On 2009-11-17 at 19:15 +1100, Ted Cooper wrote:
> Well it is an issue, but again I think you've missed the key point here:
> Exim doesn't use threads, thus it does not access _res in an unsafe
> manner.
I see libthr coming in via libdb (BDB 4.4) and OpenSSL. Doesn't mean
I'm using threads.
> It's entirely fork() based so each new process will have its own copy of
> _res which is can with as it pleases.
>
> Even so, if Exim has access to _res implemented incorrectly, we should
> probably look at fixing that.
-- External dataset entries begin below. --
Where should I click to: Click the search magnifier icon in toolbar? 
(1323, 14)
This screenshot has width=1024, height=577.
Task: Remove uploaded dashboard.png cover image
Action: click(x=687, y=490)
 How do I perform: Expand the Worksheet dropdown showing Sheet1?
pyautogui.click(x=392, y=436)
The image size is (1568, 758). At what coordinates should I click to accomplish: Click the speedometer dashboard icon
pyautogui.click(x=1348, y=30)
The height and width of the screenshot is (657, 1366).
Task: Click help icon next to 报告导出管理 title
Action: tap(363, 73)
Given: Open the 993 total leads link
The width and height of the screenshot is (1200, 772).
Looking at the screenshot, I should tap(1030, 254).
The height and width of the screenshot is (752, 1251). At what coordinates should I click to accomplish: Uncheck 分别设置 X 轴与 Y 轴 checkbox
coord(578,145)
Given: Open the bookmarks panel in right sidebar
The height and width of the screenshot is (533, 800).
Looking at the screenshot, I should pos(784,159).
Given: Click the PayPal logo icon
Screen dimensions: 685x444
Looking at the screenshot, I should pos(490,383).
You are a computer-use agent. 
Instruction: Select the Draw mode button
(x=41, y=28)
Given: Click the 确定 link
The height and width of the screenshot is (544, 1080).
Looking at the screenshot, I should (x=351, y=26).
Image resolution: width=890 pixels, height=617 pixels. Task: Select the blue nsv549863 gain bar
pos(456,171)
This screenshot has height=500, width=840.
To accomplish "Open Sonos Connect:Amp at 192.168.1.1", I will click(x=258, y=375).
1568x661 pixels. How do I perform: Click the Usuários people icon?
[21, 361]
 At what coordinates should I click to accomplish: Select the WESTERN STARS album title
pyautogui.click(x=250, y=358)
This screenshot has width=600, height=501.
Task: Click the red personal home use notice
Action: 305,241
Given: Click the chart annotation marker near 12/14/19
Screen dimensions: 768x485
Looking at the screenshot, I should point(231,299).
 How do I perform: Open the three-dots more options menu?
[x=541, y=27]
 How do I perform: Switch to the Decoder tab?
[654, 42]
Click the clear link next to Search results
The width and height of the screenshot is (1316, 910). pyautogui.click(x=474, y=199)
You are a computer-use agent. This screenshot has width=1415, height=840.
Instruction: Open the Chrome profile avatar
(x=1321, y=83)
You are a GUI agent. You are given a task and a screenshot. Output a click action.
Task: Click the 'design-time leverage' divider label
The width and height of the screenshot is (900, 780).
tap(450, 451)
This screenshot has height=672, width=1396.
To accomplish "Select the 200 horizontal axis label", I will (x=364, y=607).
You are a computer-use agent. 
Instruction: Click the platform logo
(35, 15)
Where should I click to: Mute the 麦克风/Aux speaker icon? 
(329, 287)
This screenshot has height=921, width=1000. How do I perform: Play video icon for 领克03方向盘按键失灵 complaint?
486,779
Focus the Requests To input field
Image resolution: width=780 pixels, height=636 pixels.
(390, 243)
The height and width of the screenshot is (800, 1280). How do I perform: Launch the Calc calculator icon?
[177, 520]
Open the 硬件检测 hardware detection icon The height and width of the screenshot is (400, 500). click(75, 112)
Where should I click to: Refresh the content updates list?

Does anyone know of a good reference
> program for whatever resolver library we're talking about?
It's the standard Unix resolver library. resolver(3) on FreeBSD
(among others) goes into more detail on _res.
Exim's only usage is to initialise _res in dns_init() and to reference
_res.options to construct a cache key. Oh, and some stuff in the test
harness. Exim sets some items in _res.options (fully documented in the
manpage) and sets _res.retrans and/or _res.retry if the dns_retrans
and/or dns_retry options are set in the main config section.
None of the DNS lookups explicitly reference _res; it's purely an
init-time thing and a read of the options for the cache key.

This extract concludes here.